··· AVAILABLE RECORDS ···

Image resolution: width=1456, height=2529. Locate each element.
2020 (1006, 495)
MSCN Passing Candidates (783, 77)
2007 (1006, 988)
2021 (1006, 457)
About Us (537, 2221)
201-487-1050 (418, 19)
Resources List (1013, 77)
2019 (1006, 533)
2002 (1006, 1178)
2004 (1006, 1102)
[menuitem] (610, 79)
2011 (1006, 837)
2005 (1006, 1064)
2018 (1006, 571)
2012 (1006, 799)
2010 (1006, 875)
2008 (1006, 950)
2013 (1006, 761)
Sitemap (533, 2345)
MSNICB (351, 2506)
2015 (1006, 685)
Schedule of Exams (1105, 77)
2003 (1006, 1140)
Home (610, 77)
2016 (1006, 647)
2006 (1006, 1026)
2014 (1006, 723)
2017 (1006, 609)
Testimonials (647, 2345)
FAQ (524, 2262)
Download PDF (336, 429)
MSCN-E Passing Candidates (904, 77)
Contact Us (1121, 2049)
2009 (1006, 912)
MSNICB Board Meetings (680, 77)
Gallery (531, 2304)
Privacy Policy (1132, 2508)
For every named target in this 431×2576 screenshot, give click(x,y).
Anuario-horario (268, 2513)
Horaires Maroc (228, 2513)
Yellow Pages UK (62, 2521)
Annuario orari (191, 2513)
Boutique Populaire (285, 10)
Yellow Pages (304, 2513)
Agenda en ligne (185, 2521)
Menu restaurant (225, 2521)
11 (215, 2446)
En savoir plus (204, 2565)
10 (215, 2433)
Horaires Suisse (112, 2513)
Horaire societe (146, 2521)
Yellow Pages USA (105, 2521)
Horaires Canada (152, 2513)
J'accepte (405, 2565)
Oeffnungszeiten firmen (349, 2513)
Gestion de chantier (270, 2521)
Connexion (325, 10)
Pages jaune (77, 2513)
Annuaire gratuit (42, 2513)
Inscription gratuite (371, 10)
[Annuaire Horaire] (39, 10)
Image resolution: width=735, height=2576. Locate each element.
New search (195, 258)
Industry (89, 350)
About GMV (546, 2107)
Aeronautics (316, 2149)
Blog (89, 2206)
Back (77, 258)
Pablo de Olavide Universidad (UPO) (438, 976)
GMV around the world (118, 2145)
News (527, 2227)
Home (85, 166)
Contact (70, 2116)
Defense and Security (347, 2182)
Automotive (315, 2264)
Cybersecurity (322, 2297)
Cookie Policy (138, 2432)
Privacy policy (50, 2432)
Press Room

···

Exactly the lines from the one containing "Inscription gratuite (371, 10)" through the end of the listing above, inclusive, are to be written out, and no others.

TASK SOLUTION:
Inscription gratuite (371, 10)
[Annuaire Horaire] (39, 10)
Image resolution: width=735, height=2576. Locate each element.
New search (195, 258)
Industry (89, 350)
About GMV (546, 2107)
Aeronautics (316, 2149)
Blog (89, 2206)
Back (77, 258)
Pablo de Olavide Universidad (UPO) (438, 976)
GMV around the world (118, 2145)
News (527, 2227)
Home (85, 166)
Contact (70, 2116)
Defense and Security (347, 2182)
Automotive (315, 2264)
Cybersecurity (322, 2297)
Cookie Policy (138, 2432)
Privacy policy (50, 2432)
Press Room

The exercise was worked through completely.